Publicada no atual suplemento de HCS-Manguinhos sobre culturas psi (v. 24, supl.1, 2017), a nota de pesquisa A recepção da psicanálise no Rio de Janeiro: subsídios para os debates sobre histeria, nervosismo e sexualidade, 1908-1919, de Rafael Dias de Castro, professor do Departamento de Ciências Humanas da Universidade do Estado de Minas Gerais, discute a recepção da teoria psicanalítica pelos médicos psiquiatras no Rio de Janeiro nas primeiras décadas do século XX.

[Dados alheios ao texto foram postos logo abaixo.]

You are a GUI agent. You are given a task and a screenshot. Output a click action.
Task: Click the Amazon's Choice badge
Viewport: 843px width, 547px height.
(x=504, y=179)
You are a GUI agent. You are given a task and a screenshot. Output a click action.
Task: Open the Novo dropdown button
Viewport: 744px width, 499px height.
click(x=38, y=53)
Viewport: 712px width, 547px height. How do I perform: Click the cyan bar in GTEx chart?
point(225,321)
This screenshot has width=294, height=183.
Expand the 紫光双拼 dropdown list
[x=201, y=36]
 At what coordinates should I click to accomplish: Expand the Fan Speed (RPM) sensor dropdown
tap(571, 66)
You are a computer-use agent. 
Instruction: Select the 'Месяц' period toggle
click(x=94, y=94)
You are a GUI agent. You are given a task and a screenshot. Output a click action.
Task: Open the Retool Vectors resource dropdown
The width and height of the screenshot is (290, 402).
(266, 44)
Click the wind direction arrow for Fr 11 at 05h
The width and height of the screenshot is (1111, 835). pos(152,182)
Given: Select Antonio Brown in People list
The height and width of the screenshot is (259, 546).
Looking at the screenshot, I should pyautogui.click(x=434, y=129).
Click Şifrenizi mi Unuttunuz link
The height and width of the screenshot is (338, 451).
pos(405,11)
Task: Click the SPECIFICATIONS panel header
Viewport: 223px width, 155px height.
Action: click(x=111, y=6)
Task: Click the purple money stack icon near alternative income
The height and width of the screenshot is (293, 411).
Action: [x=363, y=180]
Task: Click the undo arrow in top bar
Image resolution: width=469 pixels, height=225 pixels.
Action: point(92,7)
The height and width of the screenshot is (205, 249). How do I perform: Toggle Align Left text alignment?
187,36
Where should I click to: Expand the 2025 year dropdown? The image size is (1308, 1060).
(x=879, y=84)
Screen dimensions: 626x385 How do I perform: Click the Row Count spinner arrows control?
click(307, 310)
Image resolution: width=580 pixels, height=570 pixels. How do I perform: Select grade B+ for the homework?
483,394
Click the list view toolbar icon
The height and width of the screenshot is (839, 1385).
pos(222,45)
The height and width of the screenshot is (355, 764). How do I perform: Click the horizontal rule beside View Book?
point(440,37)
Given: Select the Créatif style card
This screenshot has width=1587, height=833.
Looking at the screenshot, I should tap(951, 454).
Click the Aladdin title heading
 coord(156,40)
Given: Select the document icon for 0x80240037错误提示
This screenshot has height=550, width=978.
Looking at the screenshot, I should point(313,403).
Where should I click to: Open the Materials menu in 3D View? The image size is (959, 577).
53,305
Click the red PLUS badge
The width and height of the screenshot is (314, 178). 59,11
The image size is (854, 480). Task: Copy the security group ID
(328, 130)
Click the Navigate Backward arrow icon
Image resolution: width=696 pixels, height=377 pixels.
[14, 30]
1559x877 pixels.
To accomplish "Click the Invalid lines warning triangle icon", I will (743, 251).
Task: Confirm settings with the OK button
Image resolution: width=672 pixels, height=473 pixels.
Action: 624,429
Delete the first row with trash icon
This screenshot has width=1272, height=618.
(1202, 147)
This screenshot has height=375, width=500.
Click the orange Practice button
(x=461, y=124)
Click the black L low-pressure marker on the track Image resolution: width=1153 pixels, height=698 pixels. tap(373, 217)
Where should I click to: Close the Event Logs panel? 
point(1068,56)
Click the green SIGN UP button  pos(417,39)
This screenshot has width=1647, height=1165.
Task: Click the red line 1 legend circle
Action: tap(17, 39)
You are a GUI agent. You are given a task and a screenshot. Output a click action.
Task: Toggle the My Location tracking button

O autor analisa a circulação do conhecimento científico e como as leituras que os psiquiatras faziam da teoria psicanalítica se inseriam nos pressupostos científicos então vigentes, inicialmente nos debates sobre as categorias histeria e nervosismo.

Leia em HCS-Manguinhos:

A recepção da psicanálise no Rio de Janeiro: subsídios para os debates sobre histeria, nervosismo e sexualidade, 1908-1919, artigo de de Rafael Dias de Castro (v. 24, supl.1, 2017)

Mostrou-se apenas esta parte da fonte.